Поезд – осенние пейзажи – полет верстовых столбов, круженье деревьев, то обрызнутых, то облитых золотом,

^ скольжение полей, скошенных… И все летит, и кружится, и скользит куда-то, и мы летим, и кружимся, и смотрим в лицо Киски…

Москва… Сумерки. Первые огни. Как все знакомо, как дорого! А какое счастье – въезжать в Москву!

С Садовой, по Ермолаевскому переулку, въезжаем в наш Трехпрудный. Нас ждут. Кипит самовар. Пахнет нафталином. Несут самовар. И жизнь началась и готова была длиться, как столько раз было, – когда грянула весть: мама, слегшая, казалось, в инфлюэнце, – больна чахоткой! Все детство мама болела только мигренями. Чахотка! Жар, доктора, суета в доме, запах лекарств. Странное слово «консилиум». Остроумов, ассистент знаменитого Захарьина, говорит, что это началось еще давно, в год моего рождения (у мамы тогда вся шея была в опухших железках). Или нет: это не он говорит, а другой доктор, а он – что мама заразилась на операции туберкулезной ноги в Иверской общине: ее пилили, мама держала, помогая профессору. По дому – шепот, толки… Нас не пускают. Доктора шлют маму на Кавказ! Мама отказалась ехать без нас. Мы жалеем маму, но ликуем. Мы увидим Кавказ, море! Мама лежит не в спальне – в гостиной, где спала Тетина Лоор, там высоко – воздух.
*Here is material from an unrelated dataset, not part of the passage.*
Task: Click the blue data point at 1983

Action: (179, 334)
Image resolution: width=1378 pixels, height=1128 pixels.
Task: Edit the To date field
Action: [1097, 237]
Вечером разносится слух, что мама хочет звать нас – прощаться. Маме хуже. Мы замираем, слушаем… Нас не зовут. Мама уснула,

ночь. Наутро другая весть колышет дом наш верх, нас: маму везут в Италию, только Италия может спасти маму. И мы едем с ней!

Каким особенным стал дом с того мига, как мы узнали, что покидаем его! Все умножилось – каждый бег вверх, вниз по лестнице, все комнаты, каждый уголок каждый пролетающий миг, все стало дороже во сто крат – в страшном настающем расставанье. И позже, потом, в этом огромном потом, после наставшем и продолжавшемся, – ни одно расставание с человеком, с тем, кого всего неизлечимее любишь, от кого отрывали нас поезд, война или другой человек, – не было ново, несмотря на оглушающую силу свою.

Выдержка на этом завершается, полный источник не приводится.